INTRODUCTION: Myopia is a major cause of degenerative eye disease and increases the risk of secondary visual impairment. Mitigating its progression therefore has great potential of clinically relevant benefit as shown by using highly diluted atropine eye drops in children of Asian origin. However, limited evidence is available regarding the efficacy and safety of low-dose atropine therapy in non-Asian populations. Hence, the Low-dose AtropIne for Myopia Control in Children (AIM) study will test the efficacy and safety of 0.02% atropine vs placebo in a German population. METHODS AND ANALYSIS: AIM is a national, multicentre, prospective, randomised, placebo-controlled, double-blind trial with two parallel arms. The primary objective is to assess the efficacy of atropine 0.02% eyedrops for myopia control in children of Caucasian origin. The primary outcome is the change in cycloplegic refraction after 1 year of treatment (D/year). Secondary and tertiary outcome measures comprise the change in axial length (mm/year) in children treated with 0.02% atropine compared with placebo, the myopic progression of participants treated with 0.01% compared with 0.02% atropine (D/year and mm/year), and the safety profile of both 0.02% and 0.01% atropine.
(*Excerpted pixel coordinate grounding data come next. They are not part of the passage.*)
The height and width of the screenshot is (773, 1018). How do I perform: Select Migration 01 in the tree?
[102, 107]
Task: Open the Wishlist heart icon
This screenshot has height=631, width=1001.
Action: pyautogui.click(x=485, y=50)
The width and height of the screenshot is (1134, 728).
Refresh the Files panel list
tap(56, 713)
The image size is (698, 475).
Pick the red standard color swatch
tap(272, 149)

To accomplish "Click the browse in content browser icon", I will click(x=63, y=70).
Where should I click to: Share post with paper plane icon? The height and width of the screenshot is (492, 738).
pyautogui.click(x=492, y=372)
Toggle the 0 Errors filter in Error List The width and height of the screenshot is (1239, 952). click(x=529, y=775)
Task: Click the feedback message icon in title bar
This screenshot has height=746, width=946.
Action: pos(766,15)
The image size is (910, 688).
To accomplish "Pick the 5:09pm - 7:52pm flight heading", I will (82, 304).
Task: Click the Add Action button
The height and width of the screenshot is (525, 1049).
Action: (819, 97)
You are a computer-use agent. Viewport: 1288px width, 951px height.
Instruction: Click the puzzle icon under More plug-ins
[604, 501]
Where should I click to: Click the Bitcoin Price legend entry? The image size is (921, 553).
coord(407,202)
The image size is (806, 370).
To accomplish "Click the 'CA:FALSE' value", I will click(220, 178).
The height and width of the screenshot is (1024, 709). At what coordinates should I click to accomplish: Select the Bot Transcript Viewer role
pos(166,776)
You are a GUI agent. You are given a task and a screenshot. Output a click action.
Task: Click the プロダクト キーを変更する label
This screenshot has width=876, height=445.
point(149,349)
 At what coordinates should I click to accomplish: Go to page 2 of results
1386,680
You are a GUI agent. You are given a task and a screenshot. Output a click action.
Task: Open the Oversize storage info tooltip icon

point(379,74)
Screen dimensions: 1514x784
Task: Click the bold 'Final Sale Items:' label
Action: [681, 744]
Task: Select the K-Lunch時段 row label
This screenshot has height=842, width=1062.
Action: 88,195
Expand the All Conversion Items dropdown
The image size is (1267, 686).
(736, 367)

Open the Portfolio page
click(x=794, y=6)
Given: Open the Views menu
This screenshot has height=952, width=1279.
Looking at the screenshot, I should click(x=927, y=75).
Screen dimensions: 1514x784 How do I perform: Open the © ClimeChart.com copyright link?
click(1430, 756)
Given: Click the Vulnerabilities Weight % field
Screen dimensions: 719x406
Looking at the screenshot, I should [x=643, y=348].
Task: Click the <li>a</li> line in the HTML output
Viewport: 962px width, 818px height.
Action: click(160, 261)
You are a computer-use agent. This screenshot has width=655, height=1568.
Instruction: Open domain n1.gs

Furthermore, the myopic progression 1 year after cessation of therapy with 0.02% atropine will be evaluated. Inclusion criteria are an age of 8-12 years and myopia of -1 D to -6 D with an estimated annual myopia progression of ≥0.5 D. After randomisation, patients will receive either atropine 0.02% (arm A) or placebo eye drops (arm B) in the first year of treatment. In the second year, they will continue to receive atropine 0.02% (arm A) or switch to atropine 0.01% (arm B). In the third year, they will switch to placebo (arm A) or continue with atropine 0.01% (arm B). To achieve a statistical power of 80%, the calculated sample size is 300. The trial has started in October 2021 with a planned recruitment period of 18 months. ETHICS AND DISSEMINATION: AIM has been approved by the Central Ethics Committee of the University Medical Center Freiburg (21-1106), local ethics committees of each participating centre and the German Federal Institute for Drugs and Medical Devices (61-3910-4044659). It complies with the Declaration of Helsinki, local laws and ICH-GCP. Results and underlying data from this trial will be disseminated through peer-reviewed publications and conference presentations. TRIAL REGISTRATION NUMBER: NCT03865160.